Development partners at MEI, Helsinn dump a high-risk PhIII AML study after concluding it would fail survival goal
Four years after Switzerland’s Helsinn put $25 million of cash on the table for an upfront and near-term milestone to take MEI Pharma’s drug pracinostat into a long-running Phase III trial for acute myeloid leukemia, the partners are walking away from a clinical pileup.
The drug — an HDAC inhibitor — failed to pass muster during a futility analysis, as researchers concluded that pracinostat combined with azacitidine wasn’t going to outperform the control group in the pivotal.
In a short statement, the partners said they planned to continue other studies involving pracinostat following a further review. There were no safety concerns, according to the companies.
Helsinn had offered up to $439 million in additional milestones on their deal, as the 2 companies also pursued a program for high or very high-risk myelodysplastic syndromes.
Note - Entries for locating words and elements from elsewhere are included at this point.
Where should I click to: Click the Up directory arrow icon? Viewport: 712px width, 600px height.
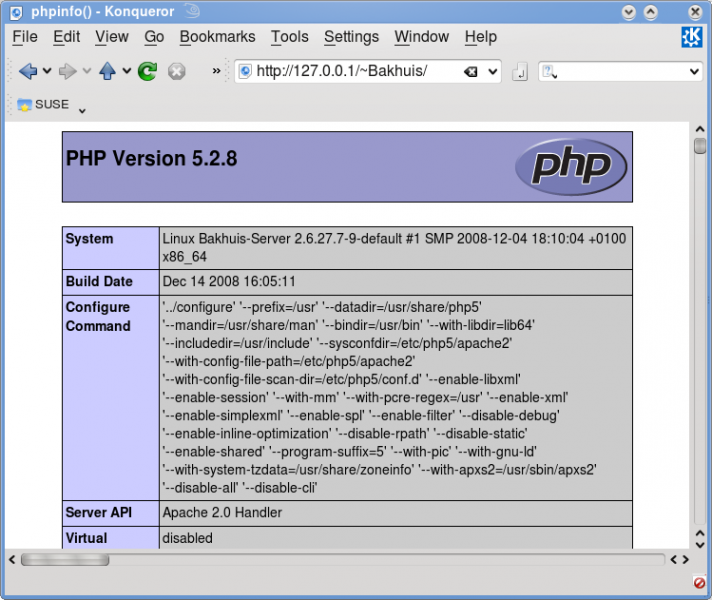pyautogui.click(x=108, y=71)
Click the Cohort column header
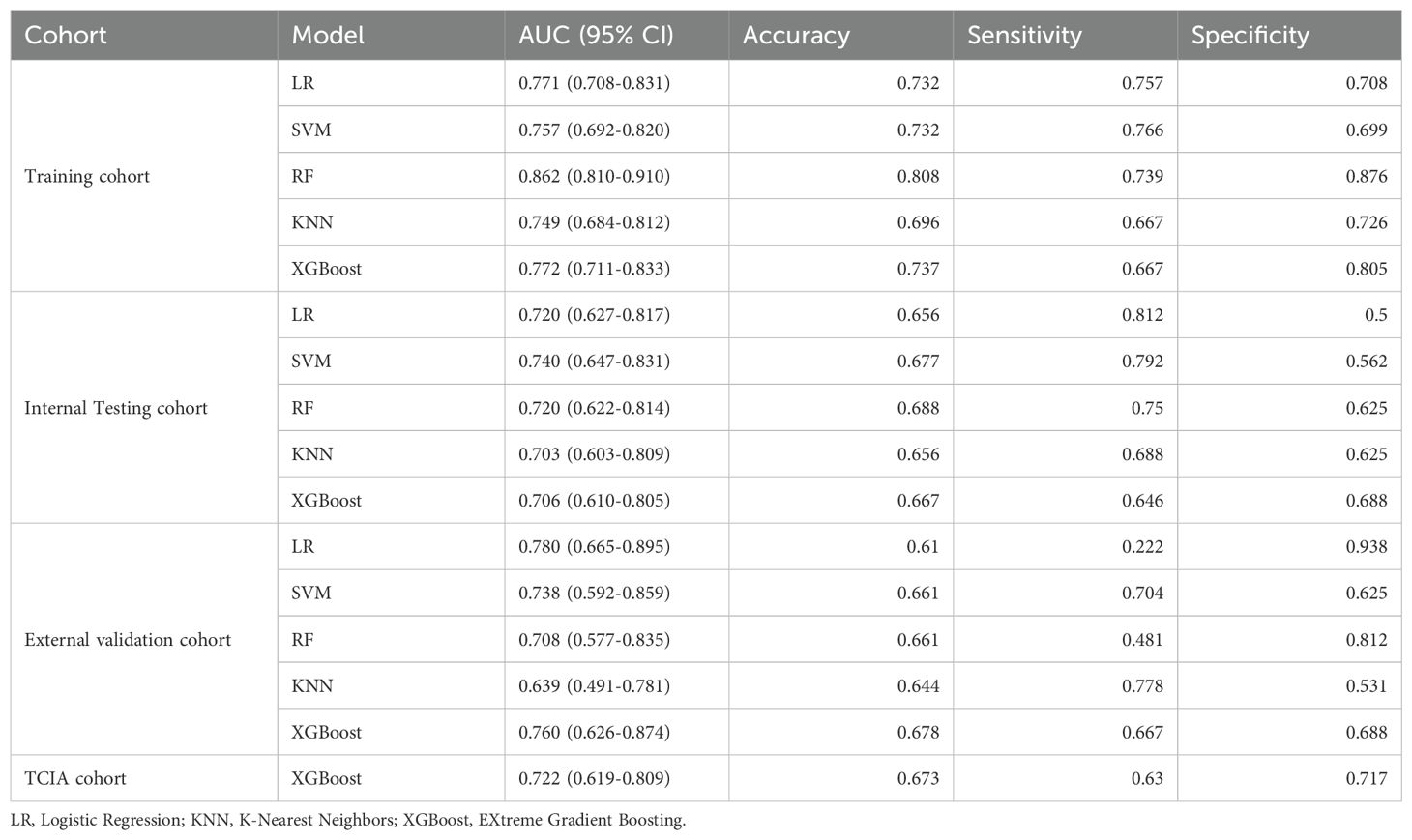The width and height of the screenshot is (1412, 840). 144,36
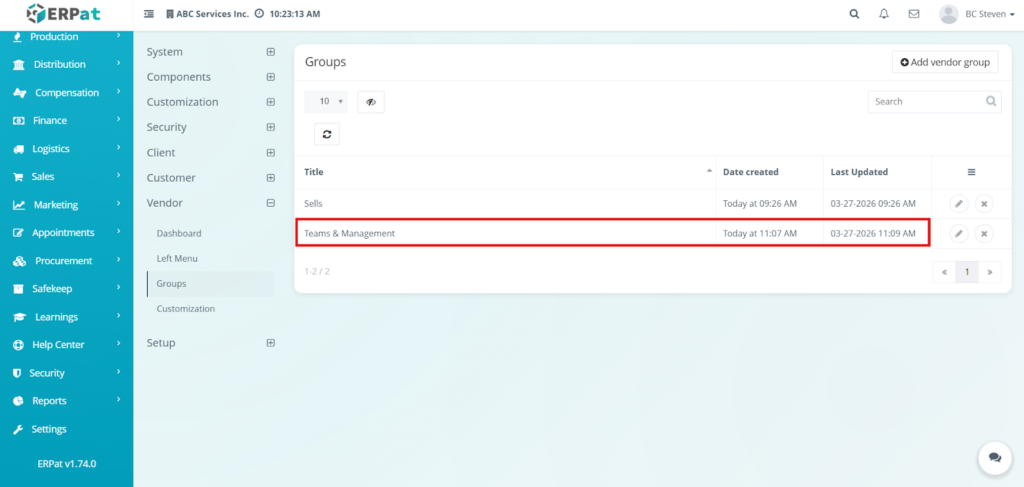Image resolution: width=1024 pixels, height=487 pixels.
Task: Toggle the left sidebar hamburger icon
Action: pyautogui.click(x=149, y=14)
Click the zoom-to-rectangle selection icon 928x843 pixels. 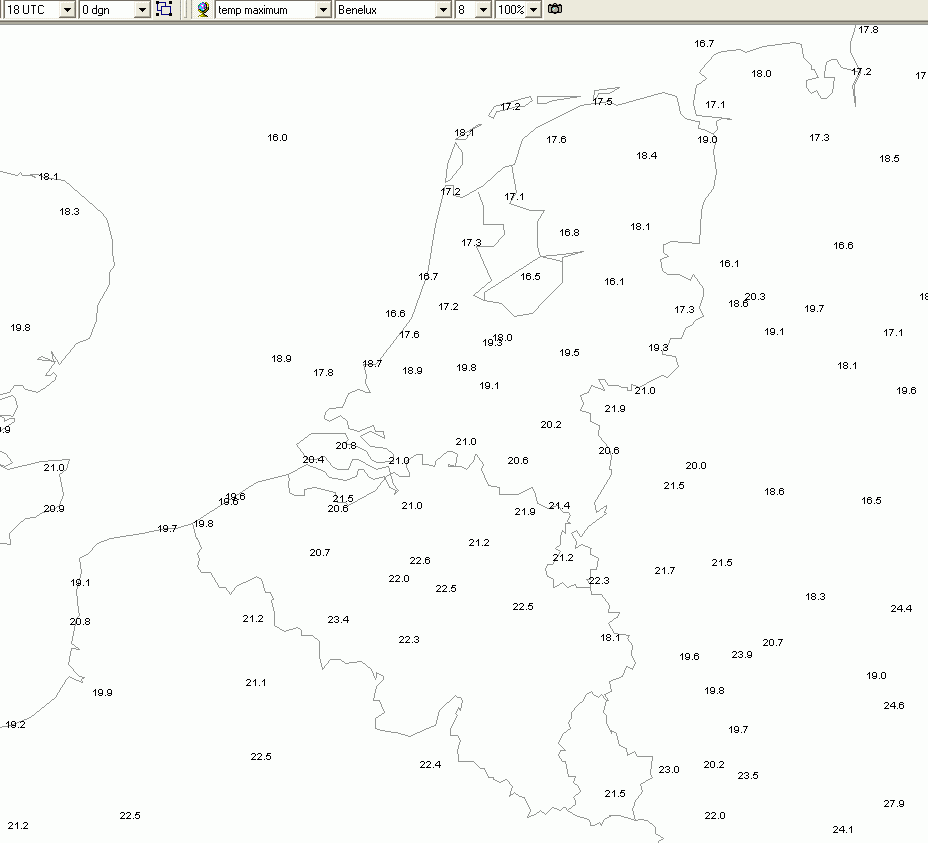tap(164, 9)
That’s now in Phase II.
“Quite a few observers wouldn’t give the MEI/Helsinn partnership good odds on this,” I noted back in 2016. Mini-biotechs like MEI rarely do well in oncology.
But the FDA issued a breakthrough drug designation and CEO Dan Gold touted a successful, single-arm Phase II study. MEI had noted at the time that the drug achieved a median overall survival rate of 19.2 months and a 42% complete response rate (21 out of 50 patients) in the single arm study, which Gold compared to the successful 10.4-month survival rate and 19.5% CR rate Celgene saw with Vidaza (azacitidine, or AZA-AML-001, in a pivotal study with 488 patients).
MEI saw its stock start to take off in early March, after shares had dropped perilously close to the $1 mark. And in the past few months the stock more than quadrupled in value, helped along by a $100 million upfront deal with Kyowa Kirin on a PI3Kδ drug.
The stock took a 16% hit ahead of the bell on Thursday.